Иногда, правда, мы встречаем примеры людей, примечательных широтой своих занятий. Франц Вёпке, умерший в 1864 году, был необычайным примером такого рода. За короткую жизнь он стал, хотя и оставаясь неизвестным, чудом разносторонних знаний. Его друг г-н Тэн говорит, что он был эрудитом во многих эрудициях. Его любимым занятием была история математики, но в качестве вспомогательных средств он выучил арабский, персидский и санскрит. Он получил классическое образование, легко и правильно писал и говорил на основных современных языках; его печатные труды вышли на трех языках. Он жил в нескольких странах и знал их ведущих ученых. И все же этот поразительный список приобретений может быть сведен к упражнению двух решительных и естественных склонностей. Франц Вёпке обладал даром лингвиста и интересом к математике, причем первое служило вспомогательным средством для второго.

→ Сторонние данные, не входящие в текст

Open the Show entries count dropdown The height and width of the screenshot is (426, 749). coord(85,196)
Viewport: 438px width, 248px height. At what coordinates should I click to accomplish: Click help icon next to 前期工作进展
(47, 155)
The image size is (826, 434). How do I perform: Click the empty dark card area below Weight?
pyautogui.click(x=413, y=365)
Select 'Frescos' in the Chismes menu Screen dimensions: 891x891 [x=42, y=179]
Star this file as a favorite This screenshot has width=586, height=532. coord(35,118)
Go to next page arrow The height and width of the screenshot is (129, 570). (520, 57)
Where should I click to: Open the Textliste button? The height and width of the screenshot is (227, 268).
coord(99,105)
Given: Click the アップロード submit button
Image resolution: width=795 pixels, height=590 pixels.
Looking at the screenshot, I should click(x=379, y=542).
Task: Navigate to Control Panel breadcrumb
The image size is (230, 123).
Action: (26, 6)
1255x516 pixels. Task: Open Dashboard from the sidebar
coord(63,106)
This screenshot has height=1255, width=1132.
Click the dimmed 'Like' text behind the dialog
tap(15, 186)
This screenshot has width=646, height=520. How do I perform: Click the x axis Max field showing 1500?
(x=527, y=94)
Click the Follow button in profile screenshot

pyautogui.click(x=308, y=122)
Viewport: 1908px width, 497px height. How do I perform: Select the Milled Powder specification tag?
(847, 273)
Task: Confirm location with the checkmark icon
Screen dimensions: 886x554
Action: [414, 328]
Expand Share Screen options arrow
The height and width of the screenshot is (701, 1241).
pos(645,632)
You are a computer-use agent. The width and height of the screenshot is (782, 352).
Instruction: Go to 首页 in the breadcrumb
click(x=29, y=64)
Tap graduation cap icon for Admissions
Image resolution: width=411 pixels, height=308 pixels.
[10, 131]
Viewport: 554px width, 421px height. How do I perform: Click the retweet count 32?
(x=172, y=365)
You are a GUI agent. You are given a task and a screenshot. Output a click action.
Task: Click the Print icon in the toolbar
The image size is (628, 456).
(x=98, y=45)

Гёте говорил, что «перед нами должно лежать огромное изобилие объектов, прежде чем мы сможем размышлять о них». Вёпке чувствовал потребность в этом изобилии, но не стремился найти его во что бы то ни стало. Нежелательное стремление к знаниям — это стремление к знаниям, которые нам не принадлежат. Напрасно вы призываете меня искать науки, к которым у меня нет естественной склонности. Хотите, чтобы я поступил как тот глупый верблюд из еврейской пословицы, который, отправившись искать рога, потерял уши?

ПИСЬМО II.

ДРУГУ, КОТОРЫЙ ИЗУЧАЛ МНОГОЕ. Люди не могут ограничивать себя в обучении — Описание латинского ученого двух поколений назад — Что пытается сделать образованный современник — Преимущества более ограниченной области — Привилегия мгновенного доступа — Многие занятия нельзя поддерживать одновременно — Ухудшение знаний из-за пренебрежения — Что это на самом деле — Единственные доступные знания — те, которыми мы пользуемся постоянно — Трудности в современном образовании — Что оно неизбежно является началом многих вещей и не более того — Более простое образование древнего грека — Образование Алкивиада — Как обстояло дело у римлян — Привилегия ограниченных занятий принадлежит более ранним эпохам — Они учились, а мы пытаемся учиться.

По-видимому, отныне неизбежно, что люди не могут ограничиться одним или двумя занятиями, и вы, будучи во многих отношениях весьма совершенным образцом того, что эпоха естественным образом порождает в плане культуры, изучили так много и таких разнообразных предметов, что один их перечень удивил бы вашего деда, если бы его тень могла посетить старый дом. И все же ваш дед считался весьма высокообразованным джентльменом в соответствии с идеями и требованиями своего времени. Он был изящным ученым, но главным образом в латыни, ибо говорил, что никогда не читал по-гречески легко, и, по правде говоря, полностью оставил этот язык по окончании университета. Но его латынь, благодаря ежедневному использованию и практике (ибо он не позволял ни дню пройти без чтения какого-нибудь античного автора) и благодаря основательности и точности его образования, всегда была готова к службе, как оседланные кони Брэнксома. Думаю, он получил больше культуры, больше лучших эффектов хорошей литературы от этого одного языка, чем некоторые полиглоты получают от дюжины. Он не знал ни одного современного языка, у него не было даже обычной претензии читать немного по-французски, а в его время почти никто не изучал немецкий. У него не было никакой научной подготовки, кроме математики, в которой, как я слышал от него, он никогда не был силен. В изобразительном искусстве его невежество было полным, настолько полным, что я сомневаюсь, смог бы он отличить Риго от Рейнольдса, и он никогда не играл ни на каком музыкальном инструменте. Досуг, которым он наслаждался в течение долгого и спокойного существования, он целиком посвятил латинской и английской литературе, но из двух он больше наслаждался латынью, не с предпочтением педанта, а потому, что она переносила его более полно из настоящего и давала ему освежение более совершенной перемены. Он производил на всех, кто его знал, впечатление образованного джентльмена, которым он и был.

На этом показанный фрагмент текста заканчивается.